Distribution: The extent of protein binding of bepotastine is approximately 55% and independent of bepotastine concentration.
Metabolism: In vitro metabolism studies with human liver microsomes demonstrated that bepotastine is minimally metabolized by CYP450 isozymes. In vitro studies demonstrated that bepotastine besilate does not inhibit the metabolism of various cytochrome P450 substrates via inhibition of CYP3A4, CYP2C9, and CYP2C19. The effect of bepotastine besilate on the metabolism of substrates of CYP1A2, CYP2C8, and CYP2D6 was not studied. Bepotastine besilate has a low potential for drug interaction via inhibition of CYP3A4, CYP2C9, and CYP2C19.
Excretion: The main route of elimination of bepotastine besilate is urinary excretion (with approximately 75-90% excreted unchanged in urine).
Long-term dietary studies in mice and rats were conducted to evaluate the carcinogenic potential of bepotastine besilate. Bepotastine besilate did not significantly induce neoplasms in mice receiving a nominal dose of up to 200 mg/kg/day for 21 months, or in rats receiving a nominal dose of up to 97 mg/kg/day for 24 months.

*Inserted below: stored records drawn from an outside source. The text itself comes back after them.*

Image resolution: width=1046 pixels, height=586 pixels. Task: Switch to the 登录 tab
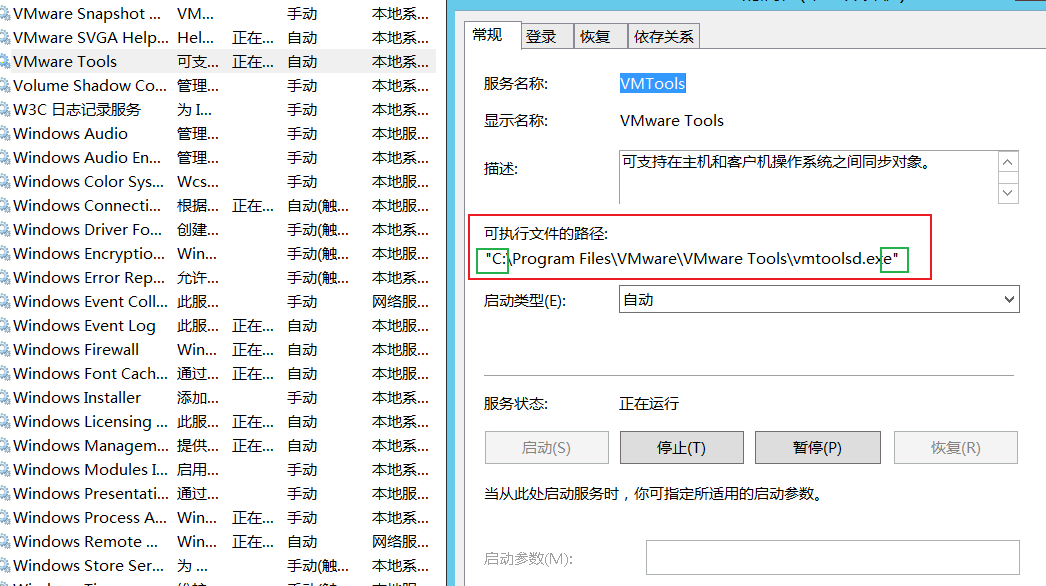tap(541, 36)
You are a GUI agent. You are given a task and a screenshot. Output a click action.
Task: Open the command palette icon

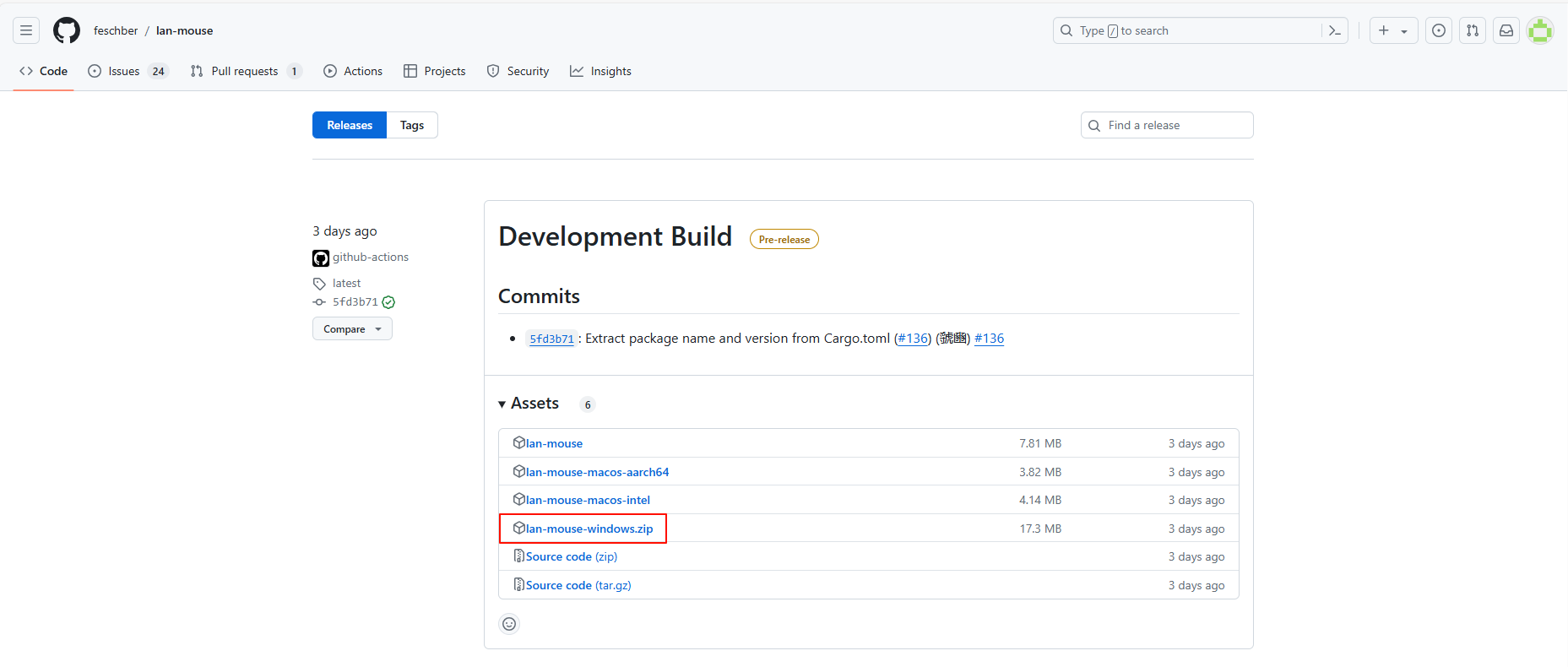tap(1334, 30)
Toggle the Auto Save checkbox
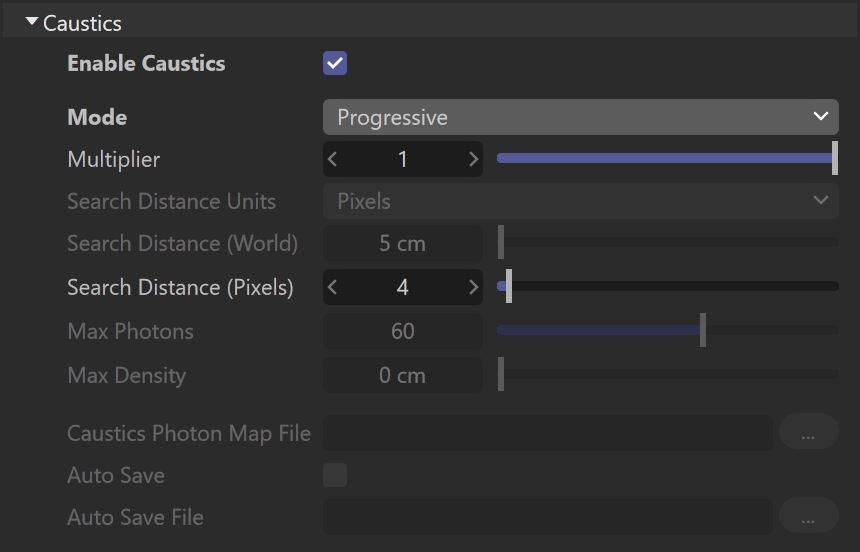The height and width of the screenshot is (552, 860). pyautogui.click(x=335, y=475)
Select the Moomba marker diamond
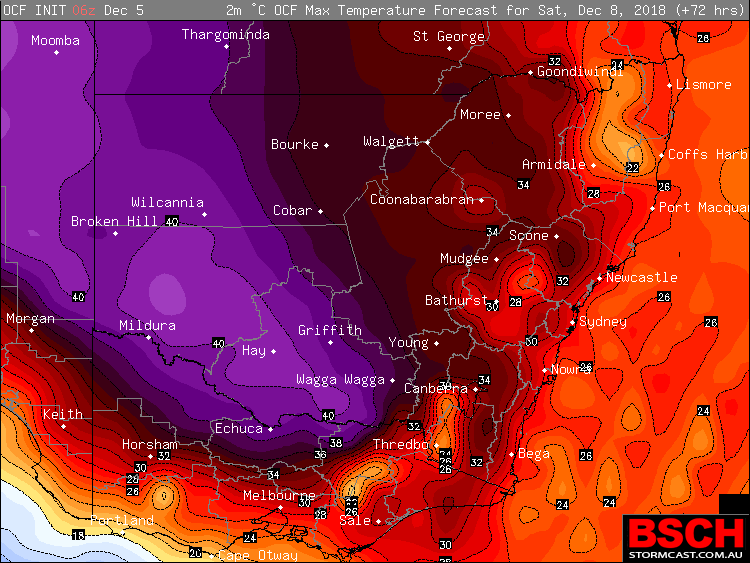This screenshot has height=563, width=750. (x=56, y=53)
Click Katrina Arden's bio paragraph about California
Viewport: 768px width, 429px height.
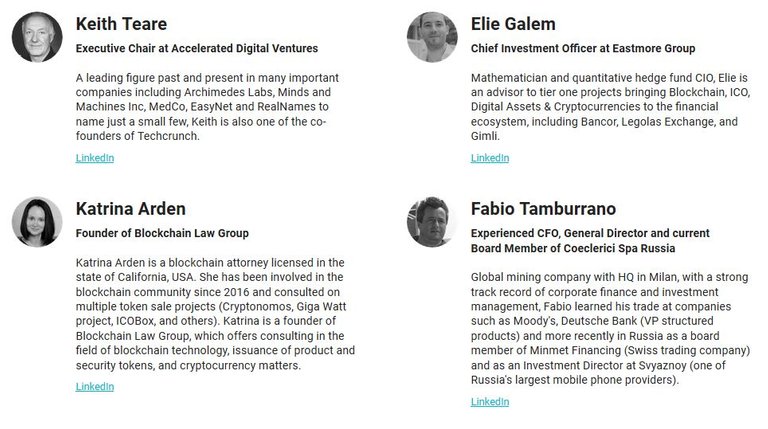[215, 314]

These dose levels correspond to systemic exposures approximately 350 and 200 times higher than that achieved at the RHOD, respectively.
The no observable adverse effect level for bepotastine besilate based on nominal dose levels in carcinogenicity tests were 18.7 to 19.9 mg/kg/day in mice and 9.6 to 9.8 mg/kg/day in rats (corresponding to systemic exposures approximately 60 and 20 times higher than that anticipated in humans at RHOD, respectively).
There was no evidence of genotoxicity in the Ames test (mutagenicity), in CHO cells (chromosome aberration), in mouse hepatocytes (unscheduled DNA synthesis), or in the mouse micronucleus test.
Impairment of Fertility
Oral administration of bepotastine to male and female rats at doses up to 1,000 mg/kg/day (5,400 times higher than the maximum RHOD, on a mg/m2 basis) resulted in reduction in fertility index and surviving fetuses. Oral administration of bepotastine besilate produced no observed adverse effects on fertility or reproduction in rats at oral doses up to 200 mg/kg/day (corresponding to an estimated blood plasma concentration 3,300 times higher than that anticipated in humans at the RHOD).